Ford surprised some of the hardest working guys in Michigan with the massaging seats now available on the Ford F-150. (video: Ford)
Ford says the F-150 King Ranch, Platinum and Limited editions offer passenger convenience features rivaling high-end luxury vehicles, making F-150 versatile and exceptionally comfortable to drive. With a maximum tow rating of up to 12,200 pounds and the first-ever multi-contour massaging seats available for a full-size pickup, Ford says you can work hard and reward yourself at the end of a busy day.
Here’s another flashback look at a hard-working rig. This 1962 Ford F-850, fitted with a concrete mixer, prepares to make a delivery at a building construction site.

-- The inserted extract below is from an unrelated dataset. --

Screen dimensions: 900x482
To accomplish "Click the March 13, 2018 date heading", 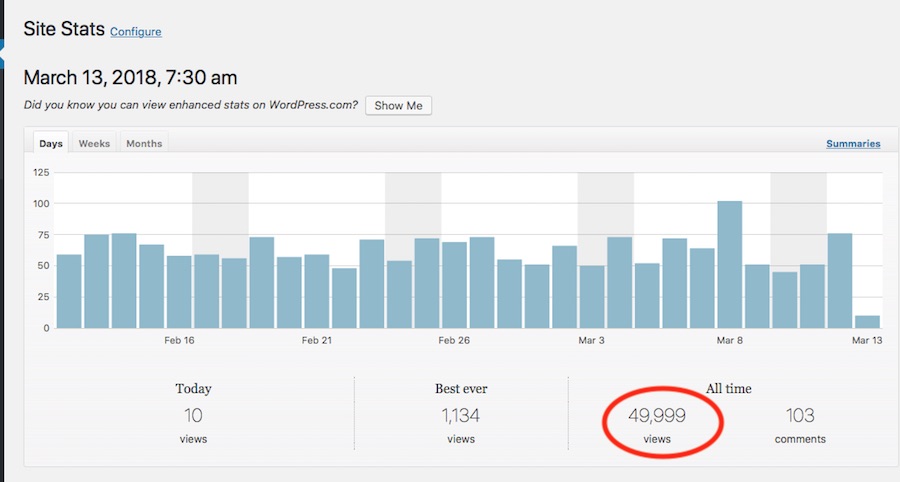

Do you remember this icon of the 1970s? The 1975 Ford F-150 shown above was a contractor’s most valuable tool during the new home construction boom throughout the nation.
Driving across town or across the country, rigs like this 1940 Ford Highway Tractor delivered the goods.

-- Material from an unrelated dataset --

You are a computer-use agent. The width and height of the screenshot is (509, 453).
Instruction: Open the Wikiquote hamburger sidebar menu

Ford says the F-Series line of trucks has worked on a diverse mix of some of the most major infrastructure projects in U.S. History. Here’s a few examples:
Building the Hoover Dam: In 1931, when work began on the greatest hydraulic construction project ever – the Hoover Dam – workers on the project relied heavily on Ford trucks. According to Ford archives, estimates of materials to be hauled for the project include 5.5 million barrels of cement, 5 million cubic yards concrete masonry, 15 million pounds of hydraulic equipment, 40 million pounds of electrical equipment, nearly 20 million pounds of gates and valves and 30 million pounds of reinforcing steel.

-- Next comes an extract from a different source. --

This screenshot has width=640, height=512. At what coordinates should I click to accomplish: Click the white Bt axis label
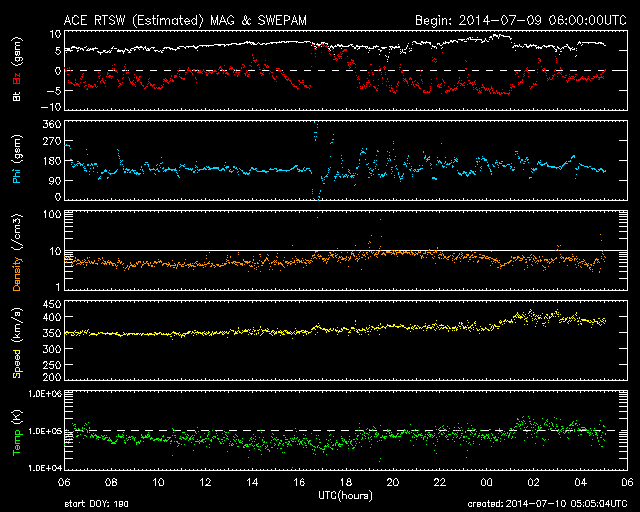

At the Edge of the Arctic: The Alaska Road Commission used Ford trucks to help build and maintain more than 2,000 miles of road and 70,000 miles of trails. Ford trucks often took on soft, thawing ground, hauled rock, gravel timber or dirt, pushed graders and worked on scores of other jobs. In 1939, a loaded, two-ton Ford V8 truck could easily make the 370-mile run from Valdez to Fairbanks – via gravel roads – with an average speed of over 20-mph.
Fort Peck Dam Construction: In 1933, Near Glasgow, Montana, construction began on Fort Peck Dam across the Missouri River. At the time, this was the world’s largest earthen dam (containing some 123 million cubic yards of earth). During construction, Ford V8 trucks hauled 14 million yards of earth to clear a path.
Powering Los Angeles: Ford trucks were put to work in the late 1930s on the construction of the Hoover Dam Transmission Line that would power the city of Los Angeles for the next 100 years. Concrete mixing equipment mounted on Ford trucks made possible speedy pouring of concrete foundations for the towers. Trucks were driven from tower to tower, and winch gear units mounted on Ford V8s hoisted the towers. Even a portable service station rode a V8 and supplied fuel to other field equipment strung across the desert.